*Task details*.
Copy each line of the listing below where the word "Disable" turns up.
*** Given records Section Begins ***
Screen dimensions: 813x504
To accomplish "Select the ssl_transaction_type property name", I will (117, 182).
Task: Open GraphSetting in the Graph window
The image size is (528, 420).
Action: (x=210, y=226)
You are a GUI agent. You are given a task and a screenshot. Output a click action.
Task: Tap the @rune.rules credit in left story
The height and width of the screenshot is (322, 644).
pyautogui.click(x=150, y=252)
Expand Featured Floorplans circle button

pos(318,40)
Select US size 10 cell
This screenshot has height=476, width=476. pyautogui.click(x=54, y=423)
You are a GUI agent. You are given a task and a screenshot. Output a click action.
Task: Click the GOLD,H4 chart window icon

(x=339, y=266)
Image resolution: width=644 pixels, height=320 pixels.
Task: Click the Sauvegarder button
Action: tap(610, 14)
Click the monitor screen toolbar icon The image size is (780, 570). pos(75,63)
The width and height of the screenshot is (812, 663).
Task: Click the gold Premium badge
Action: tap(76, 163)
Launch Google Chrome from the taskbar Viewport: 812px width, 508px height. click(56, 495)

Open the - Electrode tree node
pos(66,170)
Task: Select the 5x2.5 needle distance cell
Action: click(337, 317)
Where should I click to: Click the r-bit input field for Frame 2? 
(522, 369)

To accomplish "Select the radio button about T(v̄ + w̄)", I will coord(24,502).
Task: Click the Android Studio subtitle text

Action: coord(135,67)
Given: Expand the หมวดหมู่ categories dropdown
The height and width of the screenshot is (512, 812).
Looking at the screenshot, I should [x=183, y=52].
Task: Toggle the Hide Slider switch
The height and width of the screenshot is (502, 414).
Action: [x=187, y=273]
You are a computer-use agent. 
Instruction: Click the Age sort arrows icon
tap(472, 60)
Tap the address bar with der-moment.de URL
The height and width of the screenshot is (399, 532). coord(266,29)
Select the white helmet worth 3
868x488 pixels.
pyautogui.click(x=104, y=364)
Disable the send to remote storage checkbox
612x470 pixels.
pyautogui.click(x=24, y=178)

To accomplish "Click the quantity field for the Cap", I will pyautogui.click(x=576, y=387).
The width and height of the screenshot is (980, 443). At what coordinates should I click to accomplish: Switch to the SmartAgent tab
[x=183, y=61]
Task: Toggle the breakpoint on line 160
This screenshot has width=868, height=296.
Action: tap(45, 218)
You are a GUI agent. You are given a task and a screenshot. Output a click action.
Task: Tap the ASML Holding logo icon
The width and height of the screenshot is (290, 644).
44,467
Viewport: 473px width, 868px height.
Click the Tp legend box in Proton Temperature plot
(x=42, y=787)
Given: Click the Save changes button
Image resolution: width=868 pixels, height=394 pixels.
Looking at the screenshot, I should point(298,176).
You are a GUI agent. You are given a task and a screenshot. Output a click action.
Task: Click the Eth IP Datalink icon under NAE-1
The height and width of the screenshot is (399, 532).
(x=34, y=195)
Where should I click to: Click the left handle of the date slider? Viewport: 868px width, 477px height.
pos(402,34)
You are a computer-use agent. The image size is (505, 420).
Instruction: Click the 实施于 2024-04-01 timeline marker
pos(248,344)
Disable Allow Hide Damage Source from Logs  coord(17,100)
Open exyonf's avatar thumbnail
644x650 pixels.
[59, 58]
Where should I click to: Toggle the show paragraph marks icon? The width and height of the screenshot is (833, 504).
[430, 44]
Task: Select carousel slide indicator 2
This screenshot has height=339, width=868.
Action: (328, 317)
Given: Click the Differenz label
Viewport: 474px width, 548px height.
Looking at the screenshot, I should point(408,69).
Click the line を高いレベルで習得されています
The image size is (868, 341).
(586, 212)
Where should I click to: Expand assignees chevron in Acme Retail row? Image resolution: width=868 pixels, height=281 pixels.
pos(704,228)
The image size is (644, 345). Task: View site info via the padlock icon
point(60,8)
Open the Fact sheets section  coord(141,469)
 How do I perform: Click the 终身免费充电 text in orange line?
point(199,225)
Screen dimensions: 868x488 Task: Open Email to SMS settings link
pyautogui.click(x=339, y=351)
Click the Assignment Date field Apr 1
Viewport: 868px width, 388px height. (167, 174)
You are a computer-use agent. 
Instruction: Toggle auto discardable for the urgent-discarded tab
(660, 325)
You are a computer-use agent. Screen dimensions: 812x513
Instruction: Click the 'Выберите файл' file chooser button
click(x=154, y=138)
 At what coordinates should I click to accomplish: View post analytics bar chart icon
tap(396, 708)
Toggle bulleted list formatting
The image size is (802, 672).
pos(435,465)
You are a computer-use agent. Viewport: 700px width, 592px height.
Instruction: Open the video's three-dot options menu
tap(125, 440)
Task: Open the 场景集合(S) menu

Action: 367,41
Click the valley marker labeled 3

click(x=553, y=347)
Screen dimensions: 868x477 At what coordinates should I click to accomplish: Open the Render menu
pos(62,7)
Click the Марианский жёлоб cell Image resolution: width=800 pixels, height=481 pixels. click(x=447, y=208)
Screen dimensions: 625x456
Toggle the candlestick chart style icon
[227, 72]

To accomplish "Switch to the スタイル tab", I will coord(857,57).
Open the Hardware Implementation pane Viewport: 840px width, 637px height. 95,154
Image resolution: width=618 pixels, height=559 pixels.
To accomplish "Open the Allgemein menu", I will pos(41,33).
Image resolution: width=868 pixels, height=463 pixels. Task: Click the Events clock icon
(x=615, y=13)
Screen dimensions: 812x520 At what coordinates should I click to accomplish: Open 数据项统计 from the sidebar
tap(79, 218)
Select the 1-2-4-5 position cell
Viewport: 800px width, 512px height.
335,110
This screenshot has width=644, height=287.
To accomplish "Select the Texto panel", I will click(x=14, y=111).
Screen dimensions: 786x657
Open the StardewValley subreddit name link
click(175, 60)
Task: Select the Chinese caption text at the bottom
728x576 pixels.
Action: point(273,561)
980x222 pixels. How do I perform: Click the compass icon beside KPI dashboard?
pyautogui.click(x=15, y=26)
*** Given records Section Ends ***
*Exercise answer*.
Disable the send to remote storage checkbox
Disable Allow Hide Damage Source from Logs  coord(17,100)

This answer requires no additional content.